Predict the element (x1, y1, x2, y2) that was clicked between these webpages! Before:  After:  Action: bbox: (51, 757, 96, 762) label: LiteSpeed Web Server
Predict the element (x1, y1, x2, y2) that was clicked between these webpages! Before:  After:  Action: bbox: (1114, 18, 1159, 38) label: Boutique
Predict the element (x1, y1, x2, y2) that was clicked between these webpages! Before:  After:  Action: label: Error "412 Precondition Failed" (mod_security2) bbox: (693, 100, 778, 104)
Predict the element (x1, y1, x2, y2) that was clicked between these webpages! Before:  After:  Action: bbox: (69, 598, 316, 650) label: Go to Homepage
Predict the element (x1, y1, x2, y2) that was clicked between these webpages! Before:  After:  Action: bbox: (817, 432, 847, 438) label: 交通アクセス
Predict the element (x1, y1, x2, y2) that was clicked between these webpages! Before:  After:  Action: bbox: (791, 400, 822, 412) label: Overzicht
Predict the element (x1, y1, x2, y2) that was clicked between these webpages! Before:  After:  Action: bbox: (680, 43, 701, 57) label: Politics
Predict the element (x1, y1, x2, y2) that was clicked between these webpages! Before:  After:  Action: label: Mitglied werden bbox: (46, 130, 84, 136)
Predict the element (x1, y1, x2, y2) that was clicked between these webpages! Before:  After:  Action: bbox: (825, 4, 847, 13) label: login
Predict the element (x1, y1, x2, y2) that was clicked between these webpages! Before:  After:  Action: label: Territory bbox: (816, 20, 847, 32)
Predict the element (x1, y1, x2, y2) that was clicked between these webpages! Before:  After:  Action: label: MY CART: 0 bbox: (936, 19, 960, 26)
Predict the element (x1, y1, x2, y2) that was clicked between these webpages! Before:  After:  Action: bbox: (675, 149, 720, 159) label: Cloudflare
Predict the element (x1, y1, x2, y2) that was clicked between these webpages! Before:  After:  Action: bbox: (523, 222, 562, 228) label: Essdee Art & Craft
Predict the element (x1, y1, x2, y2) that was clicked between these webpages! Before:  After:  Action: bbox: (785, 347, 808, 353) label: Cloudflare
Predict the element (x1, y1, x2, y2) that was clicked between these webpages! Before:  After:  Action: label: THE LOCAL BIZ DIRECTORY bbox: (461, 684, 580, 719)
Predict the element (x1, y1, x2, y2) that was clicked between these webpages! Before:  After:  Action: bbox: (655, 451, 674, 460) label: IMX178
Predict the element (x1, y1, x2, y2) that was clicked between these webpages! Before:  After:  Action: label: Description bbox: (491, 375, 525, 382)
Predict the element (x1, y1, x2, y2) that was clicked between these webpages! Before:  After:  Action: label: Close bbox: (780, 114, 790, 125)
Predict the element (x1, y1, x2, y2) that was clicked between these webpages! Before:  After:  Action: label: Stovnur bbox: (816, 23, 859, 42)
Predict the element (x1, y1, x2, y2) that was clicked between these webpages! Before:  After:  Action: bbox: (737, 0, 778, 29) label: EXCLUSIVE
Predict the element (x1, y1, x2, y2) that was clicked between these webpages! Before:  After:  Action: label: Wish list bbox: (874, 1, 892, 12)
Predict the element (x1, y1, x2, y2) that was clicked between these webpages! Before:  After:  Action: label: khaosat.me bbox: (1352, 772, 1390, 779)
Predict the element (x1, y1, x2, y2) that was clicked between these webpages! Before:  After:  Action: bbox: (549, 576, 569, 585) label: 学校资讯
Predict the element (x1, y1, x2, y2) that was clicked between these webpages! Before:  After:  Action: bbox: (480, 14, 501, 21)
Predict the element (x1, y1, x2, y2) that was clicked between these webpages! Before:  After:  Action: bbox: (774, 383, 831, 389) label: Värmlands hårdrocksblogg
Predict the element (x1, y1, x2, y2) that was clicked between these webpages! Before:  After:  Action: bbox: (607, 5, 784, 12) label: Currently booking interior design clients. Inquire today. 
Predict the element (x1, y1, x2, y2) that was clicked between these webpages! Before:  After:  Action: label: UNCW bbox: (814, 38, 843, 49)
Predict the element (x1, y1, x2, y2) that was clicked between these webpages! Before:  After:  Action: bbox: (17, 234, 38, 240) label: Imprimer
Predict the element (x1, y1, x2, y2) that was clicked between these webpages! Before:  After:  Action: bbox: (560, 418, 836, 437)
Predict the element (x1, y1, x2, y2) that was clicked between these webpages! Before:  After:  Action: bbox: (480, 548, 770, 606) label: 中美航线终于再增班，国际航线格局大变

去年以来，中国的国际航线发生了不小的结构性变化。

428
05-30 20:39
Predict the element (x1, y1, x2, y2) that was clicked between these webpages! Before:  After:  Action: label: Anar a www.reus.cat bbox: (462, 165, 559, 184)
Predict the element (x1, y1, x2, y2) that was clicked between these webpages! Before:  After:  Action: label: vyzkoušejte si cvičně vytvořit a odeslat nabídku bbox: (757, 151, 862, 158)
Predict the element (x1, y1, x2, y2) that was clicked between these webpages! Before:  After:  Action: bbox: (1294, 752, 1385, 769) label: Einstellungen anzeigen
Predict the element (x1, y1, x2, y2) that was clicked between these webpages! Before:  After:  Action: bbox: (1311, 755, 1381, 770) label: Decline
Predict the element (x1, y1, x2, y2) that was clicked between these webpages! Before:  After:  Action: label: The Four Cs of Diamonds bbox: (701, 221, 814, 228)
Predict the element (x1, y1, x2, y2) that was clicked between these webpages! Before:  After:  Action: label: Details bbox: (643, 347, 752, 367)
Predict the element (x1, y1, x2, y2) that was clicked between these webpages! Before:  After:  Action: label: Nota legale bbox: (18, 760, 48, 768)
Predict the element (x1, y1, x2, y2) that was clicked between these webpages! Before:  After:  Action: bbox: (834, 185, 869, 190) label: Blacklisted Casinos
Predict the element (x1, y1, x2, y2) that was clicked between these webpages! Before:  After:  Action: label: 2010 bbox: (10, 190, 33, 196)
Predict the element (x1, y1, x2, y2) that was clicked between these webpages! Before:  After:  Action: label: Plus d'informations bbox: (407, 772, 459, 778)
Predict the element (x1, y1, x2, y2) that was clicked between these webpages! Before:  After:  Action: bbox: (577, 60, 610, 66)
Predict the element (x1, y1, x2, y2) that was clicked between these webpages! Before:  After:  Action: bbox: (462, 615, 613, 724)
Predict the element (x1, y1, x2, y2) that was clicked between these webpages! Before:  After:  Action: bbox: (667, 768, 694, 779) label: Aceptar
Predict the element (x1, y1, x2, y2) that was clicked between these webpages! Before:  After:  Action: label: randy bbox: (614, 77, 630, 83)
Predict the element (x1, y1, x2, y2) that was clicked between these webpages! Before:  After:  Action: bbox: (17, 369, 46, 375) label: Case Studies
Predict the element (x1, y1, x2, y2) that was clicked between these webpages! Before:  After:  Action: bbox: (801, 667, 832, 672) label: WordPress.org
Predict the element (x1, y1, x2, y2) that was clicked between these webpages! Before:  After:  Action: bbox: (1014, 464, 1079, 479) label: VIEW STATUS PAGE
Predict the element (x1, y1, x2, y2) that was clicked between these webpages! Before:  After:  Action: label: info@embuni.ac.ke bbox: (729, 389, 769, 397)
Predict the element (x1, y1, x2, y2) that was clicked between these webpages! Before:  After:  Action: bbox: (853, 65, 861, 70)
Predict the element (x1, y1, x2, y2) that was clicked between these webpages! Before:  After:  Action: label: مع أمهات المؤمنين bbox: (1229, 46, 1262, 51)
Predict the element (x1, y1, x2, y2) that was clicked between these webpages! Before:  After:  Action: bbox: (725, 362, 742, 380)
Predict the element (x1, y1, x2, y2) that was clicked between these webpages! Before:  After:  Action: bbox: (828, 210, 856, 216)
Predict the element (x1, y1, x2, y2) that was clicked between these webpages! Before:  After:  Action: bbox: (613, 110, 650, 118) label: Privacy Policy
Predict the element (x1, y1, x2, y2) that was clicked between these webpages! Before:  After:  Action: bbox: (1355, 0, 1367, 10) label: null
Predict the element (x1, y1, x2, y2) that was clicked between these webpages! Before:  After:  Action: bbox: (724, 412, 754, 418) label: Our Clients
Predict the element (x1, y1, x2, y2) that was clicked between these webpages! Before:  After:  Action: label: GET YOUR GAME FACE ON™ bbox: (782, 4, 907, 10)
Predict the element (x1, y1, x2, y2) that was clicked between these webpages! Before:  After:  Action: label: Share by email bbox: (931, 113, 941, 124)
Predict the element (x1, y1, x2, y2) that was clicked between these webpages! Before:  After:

- Problem:
Convert the lines from the first one through the line containing "159) label: Cloudflare" into a numbered list, leaving out any blank lines.

- Exercise result:
1. Predict the element (x1, y1, x2, y2) that was clicked between these webpages! Before:  After:  Action: bbox: (51, 757, 96, 762) label: LiteSpeed Web Server
2. Predict the element (x1, y1, x2, y2) that was clicked between these webpages! Before:  After:  Action: bbox: (1114, 18, 1159, 38) label: Boutique
3. Predict the element (x1, y1, x2, y2) that was clicked between these webpages! Before:  After:  Action: label: Error "412 Precondition Failed" (mod_security2) bbox: (693, 100, 778, 104)
4. Predict the element (x1, y1, x2, y2) that was clicked between these webpages! Before:  After:  Action: bbox: (69, 598, 316, 650) label: Go to Homepage
5. Predict the element (x1, y1, x2, y2) that was clicked between these webpages! Before:  After:  Action: bbox: (817, 432, 847, 438) label: 交通アクセス
6. Predict the element (x1, y1, x2, y2) that was clicked between these webpages! Before:  After:  Action: bbox: (791, 400, 822, 412) label: Overzicht
7. Predict the element (x1, y1, x2, y2) that was clicked between these webpages! Before:  After:  Action: bbox: (680, 43, 701, 57) label: Politics
8. Predict the element (x1, y1, x2, y2) that was clicked between these webpages! Before:  After:  Action: label: Mitglied werden bbox: (46, 130, 84, 136)
9. Predict the element (x1, y1, x2, y2) that was clicked between these webpages! Before:  After:  Action: bbox: (825, 4, 847, 13) label: login
10. Predict the element (x1, y1, x2, y2) that was clicked between these webpages! Before:  After:  Action: label: Territory bbox: (816, 20, 847, 32)
11. Predict the element (x1, y1, x2, y2) that was clicked between these webpages! Before:  After:  Action: label: MY CART: 0 bbox: (936, 19, 960, 26)
12. Predict the element (x1, y1, x2, y2) that was clicked between these webpages! Before:  After:  Action: bbox: (675, 149, 720, 159) label: Cloudflare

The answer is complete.